#### Supplied entries:
▬▬▬▬▬▬
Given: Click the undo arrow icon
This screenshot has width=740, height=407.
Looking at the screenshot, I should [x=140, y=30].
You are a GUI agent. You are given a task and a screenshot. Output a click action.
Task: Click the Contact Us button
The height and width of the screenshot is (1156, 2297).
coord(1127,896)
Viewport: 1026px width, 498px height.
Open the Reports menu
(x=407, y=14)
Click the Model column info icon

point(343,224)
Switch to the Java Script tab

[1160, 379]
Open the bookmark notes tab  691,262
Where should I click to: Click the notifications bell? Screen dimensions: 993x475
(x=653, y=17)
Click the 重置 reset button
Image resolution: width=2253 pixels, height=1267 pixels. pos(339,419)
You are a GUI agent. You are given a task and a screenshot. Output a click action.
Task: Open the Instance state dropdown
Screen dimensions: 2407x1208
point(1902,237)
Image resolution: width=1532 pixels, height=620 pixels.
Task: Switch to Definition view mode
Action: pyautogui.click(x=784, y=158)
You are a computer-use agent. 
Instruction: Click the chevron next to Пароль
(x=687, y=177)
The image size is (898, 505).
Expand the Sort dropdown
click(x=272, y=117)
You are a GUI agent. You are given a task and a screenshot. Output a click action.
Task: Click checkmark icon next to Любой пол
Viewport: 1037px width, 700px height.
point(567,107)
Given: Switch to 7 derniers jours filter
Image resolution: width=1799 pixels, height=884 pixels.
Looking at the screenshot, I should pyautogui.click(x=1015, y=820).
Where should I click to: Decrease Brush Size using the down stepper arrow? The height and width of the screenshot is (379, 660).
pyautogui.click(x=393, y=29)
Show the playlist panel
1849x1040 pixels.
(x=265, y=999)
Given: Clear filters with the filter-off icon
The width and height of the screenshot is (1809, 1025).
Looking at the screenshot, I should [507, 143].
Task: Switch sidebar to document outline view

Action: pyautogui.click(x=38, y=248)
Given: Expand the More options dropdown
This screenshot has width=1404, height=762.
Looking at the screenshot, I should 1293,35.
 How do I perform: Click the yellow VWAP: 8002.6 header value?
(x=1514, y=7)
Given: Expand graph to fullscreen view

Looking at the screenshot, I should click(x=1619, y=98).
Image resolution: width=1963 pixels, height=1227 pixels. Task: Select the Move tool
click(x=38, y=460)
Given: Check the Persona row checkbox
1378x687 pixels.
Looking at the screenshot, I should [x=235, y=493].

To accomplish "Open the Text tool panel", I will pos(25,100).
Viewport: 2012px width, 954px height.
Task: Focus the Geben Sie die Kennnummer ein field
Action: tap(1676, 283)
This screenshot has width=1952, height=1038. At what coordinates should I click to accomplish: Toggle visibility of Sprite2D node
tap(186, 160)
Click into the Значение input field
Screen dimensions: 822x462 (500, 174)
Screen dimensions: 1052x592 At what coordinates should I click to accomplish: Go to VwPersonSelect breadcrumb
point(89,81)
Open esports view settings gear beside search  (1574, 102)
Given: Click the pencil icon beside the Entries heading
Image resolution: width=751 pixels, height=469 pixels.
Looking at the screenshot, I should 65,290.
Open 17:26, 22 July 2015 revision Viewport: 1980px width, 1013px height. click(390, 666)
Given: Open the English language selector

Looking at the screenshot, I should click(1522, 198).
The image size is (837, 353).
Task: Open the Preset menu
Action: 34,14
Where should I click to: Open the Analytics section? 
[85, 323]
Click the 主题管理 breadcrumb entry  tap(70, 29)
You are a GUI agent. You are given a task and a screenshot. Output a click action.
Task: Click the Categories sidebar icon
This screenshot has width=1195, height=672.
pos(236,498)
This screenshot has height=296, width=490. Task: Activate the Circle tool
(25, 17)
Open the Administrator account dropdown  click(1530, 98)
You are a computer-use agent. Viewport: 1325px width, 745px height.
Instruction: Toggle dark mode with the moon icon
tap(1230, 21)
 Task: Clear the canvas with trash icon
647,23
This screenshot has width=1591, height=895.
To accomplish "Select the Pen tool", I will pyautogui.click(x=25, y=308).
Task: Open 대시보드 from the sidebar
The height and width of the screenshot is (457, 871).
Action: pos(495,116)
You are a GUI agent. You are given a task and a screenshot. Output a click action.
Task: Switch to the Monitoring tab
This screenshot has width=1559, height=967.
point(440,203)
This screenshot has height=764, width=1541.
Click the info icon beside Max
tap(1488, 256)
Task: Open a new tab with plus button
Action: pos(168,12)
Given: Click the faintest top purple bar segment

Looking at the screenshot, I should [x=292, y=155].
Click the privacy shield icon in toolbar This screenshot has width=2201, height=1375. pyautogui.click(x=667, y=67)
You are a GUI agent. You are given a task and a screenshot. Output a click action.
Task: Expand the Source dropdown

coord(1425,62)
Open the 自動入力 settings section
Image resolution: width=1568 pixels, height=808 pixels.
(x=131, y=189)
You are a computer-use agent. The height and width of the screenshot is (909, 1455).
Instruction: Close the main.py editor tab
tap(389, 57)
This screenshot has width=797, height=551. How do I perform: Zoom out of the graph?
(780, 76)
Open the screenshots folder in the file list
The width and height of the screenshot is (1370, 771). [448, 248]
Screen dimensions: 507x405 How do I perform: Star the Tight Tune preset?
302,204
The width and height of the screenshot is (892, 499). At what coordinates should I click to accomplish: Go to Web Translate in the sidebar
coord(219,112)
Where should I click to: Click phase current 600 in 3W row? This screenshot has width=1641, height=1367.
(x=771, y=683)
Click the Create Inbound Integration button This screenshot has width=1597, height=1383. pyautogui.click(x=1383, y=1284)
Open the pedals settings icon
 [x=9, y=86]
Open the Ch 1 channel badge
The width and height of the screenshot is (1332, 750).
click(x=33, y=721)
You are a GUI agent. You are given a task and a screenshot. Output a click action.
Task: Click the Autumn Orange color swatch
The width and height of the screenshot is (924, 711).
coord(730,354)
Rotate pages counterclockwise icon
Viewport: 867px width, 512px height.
▬▬▬▬▬▬
Retype all of the data shown above, word for word.

Given: Click the undo arrow icon
This screenshot has width=740, height=407.
Looking at the screenshot, I should [x=140, y=30].
You are a GUI agent. You are given a task and a screenshot. Output a click action.
Task: Click the Contact Us button
The height and width of the screenshot is (1156, 2297).
coord(1127,896)
Viewport: 1026px width, 498px height.
Open the Reports menu
(x=407, y=14)
Click the Model column info icon

point(343,224)
Switch to the Java Script tab

[1160, 379]
Open the bookmark notes tab  691,262
Where should I click to: Click the notifications bell? Screen dimensions: 993x475
(x=653, y=17)
Click the 重置 reset button
Image resolution: width=2253 pixels, height=1267 pixels. pos(339,419)
You are a GUI agent. You are given a task and a screenshot. Output a click action.
Task: Open the Instance state dropdown
Screen dimensions: 2407x1208
point(1902,237)
Image resolution: width=1532 pixels, height=620 pixels.
Task: Switch to Definition view mode
Action: pyautogui.click(x=784, y=158)
You are a computer-use agent. 
Instruction: Click the chevron next to Пароль
(x=687, y=177)
The image size is (898, 505).
Expand the Sort dropdown
click(x=272, y=117)
You are a GUI agent. You are given a task and a screenshot. Output a click action.
Task: Click checkmark icon next to Любой пол
Viewport: 1037px width, 700px height.
point(567,107)
Given: Switch to 7 derniers jours filter
Image resolution: width=1799 pixels, height=884 pixels.
Looking at the screenshot, I should pyautogui.click(x=1015, y=820).
Where should I click to: Decrease Brush Size using the down stepper arrow? The height and width of the screenshot is (379, 660).
pyautogui.click(x=393, y=29)
Show the playlist panel
1849x1040 pixels.
(x=265, y=999)
Given: Clear filters with the filter-off icon
The width and height of the screenshot is (1809, 1025).
Looking at the screenshot, I should [507, 143].
Task: Switch sidebar to document outline view

Action: pyautogui.click(x=38, y=248)
Given: Expand the More options dropdown
This screenshot has width=1404, height=762.
Looking at the screenshot, I should 1293,35.
 How do I perform: Click the yellow VWAP: 8002.6 header value?
(x=1514, y=7)
Given: Expand graph to fullscreen view

Looking at the screenshot, I should click(x=1619, y=98).
Image resolution: width=1963 pixels, height=1227 pixels. Task: Select the Move tool
click(x=38, y=460)
Given: Check the Persona row checkbox
1378x687 pixels.
Looking at the screenshot, I should [x=235, y=493].

To accomplish "Open the Text tool panel", I will pos(25,100).
Viewport: 2012px width, 954px height.
Task: Focus the Geben Sie die Kennnummer ein field
Action: tap(1676, 283)
This screenshot has width=1952, height=1038. At what coordinates should I click to accomplish: Toggle visibility of Sprite2D node
tap(186, 160)
Click into the Значение input field
Screen dimensions: 822x462 (500, 174)
Screen dimensions: 1052x592 At what coordinates should I click to accomplish: Go to VwPersonSelect breadcrumb
point(89,81)
Open esports view settings gear beside search  (1574, 102)
Given: Click the pencil icon beside the Entries heading
Image resolution: width=751 pixels, height=469 pixels.
Looking at the screenshot, I should 65,290.
Open 17:26, 22 July 2015 revision Viewport: 1980px width, 1013px height. click(390, 666)
Given: Open the English language selector

Looking at the screenshot, I should click(1522, 198).
The image size is (837, 353).
Task: Open the Preset menu
Action: 34,14
Where should I click to: Open the Analytics section? 
[85, 323]
Click the 主题管理 breadcrumb entry  tap(70, 29)
You are a GUI agent. You are given a task and a screenshot. Output a click action.
Task: Click the Categories sidebar icon
This screenshot has width=1195, height=672.
pos(236,498)
This screenshot has height=296, width=490. Task: Activate the Circle tool
(25, 17)
Open the Administrator account dropdown  click(1530, 98)
You are a computer-use agent. Viewport: 1325px width, 745px height.
Instruction: Toggle dark mode with the moon icon
tap(1230, 21)
 Task: Clear the canvas with trash icon
647,23
This screenshot has width=1591, height=895.
To accomplish "Select the Pen tool", I will pyautogui.click(x=25, y=308).
Task: Open 대시보드 from the sidebar
The height and width of the screenshot is (457, 871).
Action: pos(495,116)
You are a GUI agent. You are given a task and a screenshot. Output a click action.
Task: Switch to the Monitoring tab
This screenshot has width=1559, height=967.
point(440,203)
This screenshot has height=764, width=1541.
Click the info icon beside Max
tap(1488, 256)
Task: Open a new tab with plus button
Action: pos(168,12)
Given: Click the faintest top purple bar segment

Looking at the screenshot, I should [x=292, y=155].
Click the privacy shield icon in toolbar This screenshot has width=2201, height=1375. pyautogui.click(x=667, y=67)
You are a GUI agent. You are given a task and a screenshot. Output a click action.
Task: Expand the Source dropdown

coord(1425,62)
Open the 自動入力 settings section
Image resolution: width=1568 pixels, height=808 pixels.
(x=131, y=189)
You are a computer-use agent. The height and width of the screenshot is (909, 1455).
Instruction: Close the main.py editor tab
tap(389, 57)
This screenshot has width=797, height=551. How do I perform: Zoom out of the graph?
(780, 76)
Open the screenshots folder in the file list
The width and height of the screenshot is (1370, 771). [448, 248]
Screen dimensions: 507x405 How do I perform: Star the Tight Tune preset?
302,204
The width and height of the screenshot is (892, 499). At what coordinates should I click to accomplish: Go to Web Translate in the sidebar
coord(219,112)
Where should I click to: Click phase current 600 in 3W row? This screenshot has width=1641, height=1367.
(x=771, y=683)
Click the Create Inbound Integration button This screenshot has width=1597, height=1383. pyautogui.click(x=1383, y=1284)
Open the pedals settings icon
 [x=9, y=86]
Open the Ch 1 channel badge
The width and height of the screenshot is (1332, 750).
click(x=33, y=721)
You are a GUI agent. You are given a task and a screenshot. Output a click action.
Task: Click the Autumn Orange color swatch
The width and height of the screenshot is (924, 711).
coord(730,354)
Rotate pages counterclockwise icon
Viewport: 867px width, 512px height.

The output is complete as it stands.